Combining 1970 samples


I’m interested in doing some analyses using variables that appear only in the 1970 census in IPUMS (IND5YR and OCC5YR), including some regressions. Is it possible to pool together the different 1% samples from the 1970 census that include these variables (1970 1% state fm1, 1% metro fm1, 1% neigh fm1), under the rationale that these are very likely (or can verifiably be) different individuals in each sample, in order to increase my sample size? If so, would any weights (e.g. PERWT) be needed to adjust the data for these analyses, or is that not necessary (e.g. because the 1970 samples are “flat” or unweighted IPUMS samples) ?

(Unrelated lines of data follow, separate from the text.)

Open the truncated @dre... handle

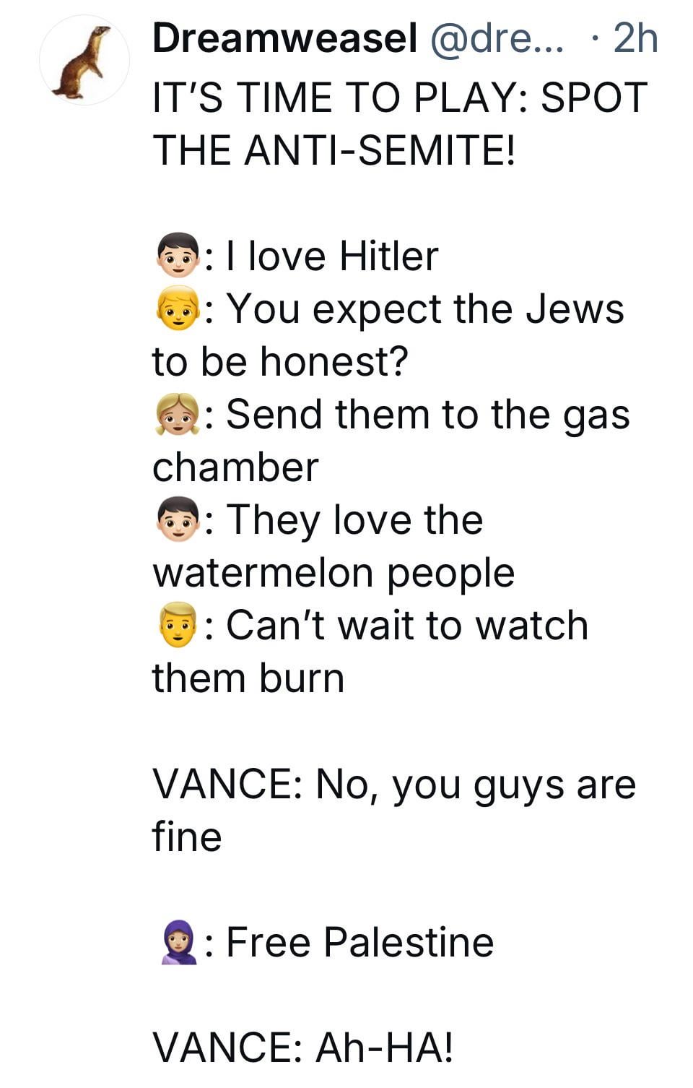(497, 38)
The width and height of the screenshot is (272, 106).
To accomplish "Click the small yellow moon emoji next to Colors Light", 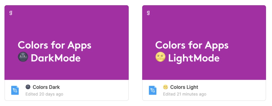I will coord(165,87).
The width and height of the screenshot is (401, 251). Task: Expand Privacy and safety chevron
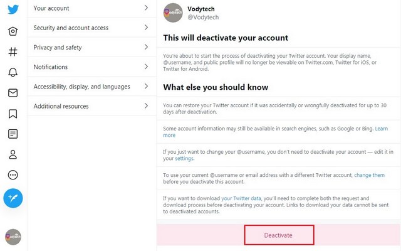coord(146,47)
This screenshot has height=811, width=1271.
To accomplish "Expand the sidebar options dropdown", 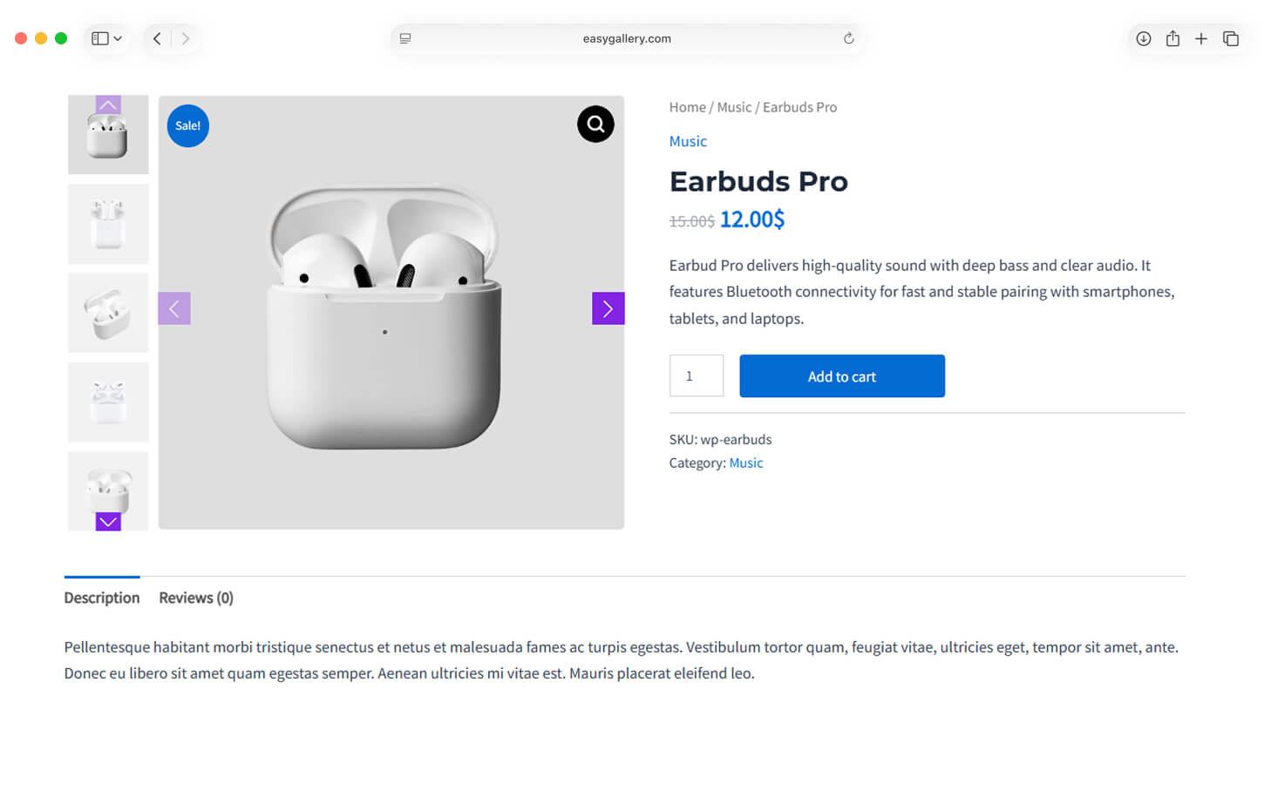I will pyautogui.click(x=118, y=38).
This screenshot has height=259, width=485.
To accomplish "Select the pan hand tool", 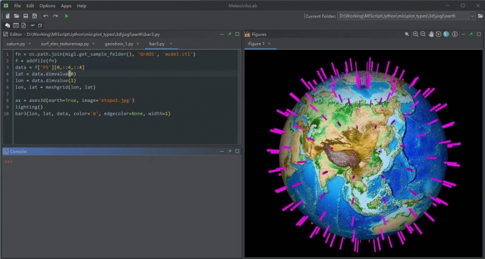I will point(431,35).
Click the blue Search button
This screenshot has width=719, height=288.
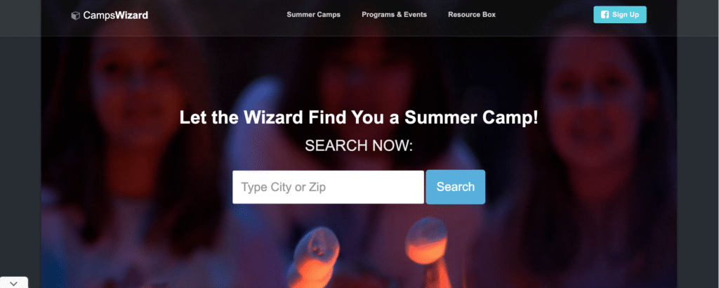point(455,187)
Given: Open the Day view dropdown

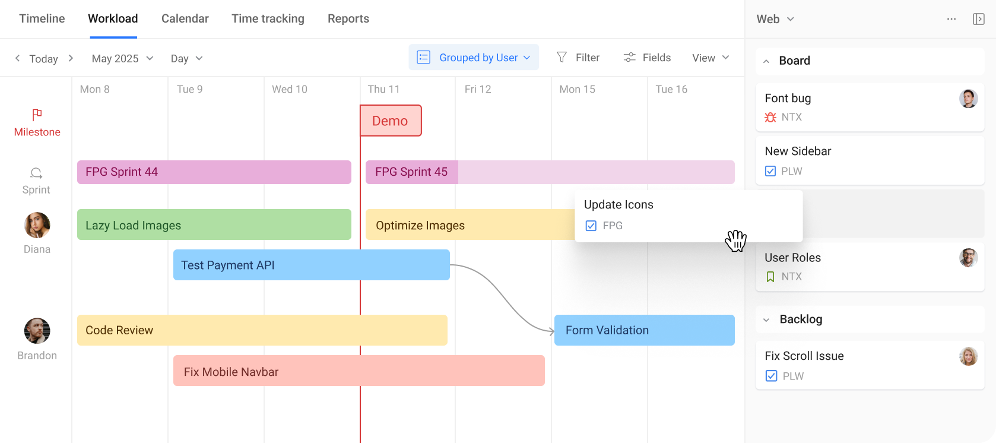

Thank you in advance for the help!


It sounds like you are running into the same issue I was a while ago, I found this thread to be exactly what I was looking for:

1 Like

Thanks to Chris for digging this thread up! As Jeff says in the linked forum response, it is possible to pool together the three form one 1970 1% samples in order to create a 3% sample of the form one data since these samples are, for all practical purposes, mutually exclusive. This type of procedure is referenced on page 8 of the 1970 codebook. Since the 1970 samples are each a 1-in-100 national random sample, each observation has the same weight (i.e. flat weights) that does not need to be modified before running regression analysis. The only case where you would want to modify the weights is if you were to produce aggregate counts in your analysis such as the number of respondents who worked in agriculture in 1965. Since you’re appending together three samples that each have weights that sum to the total US population in 1970, all of your aggregate counts will be inflated by three. The solution would be to divide your weights (PERWT or HHWT) by the number of pooled samples.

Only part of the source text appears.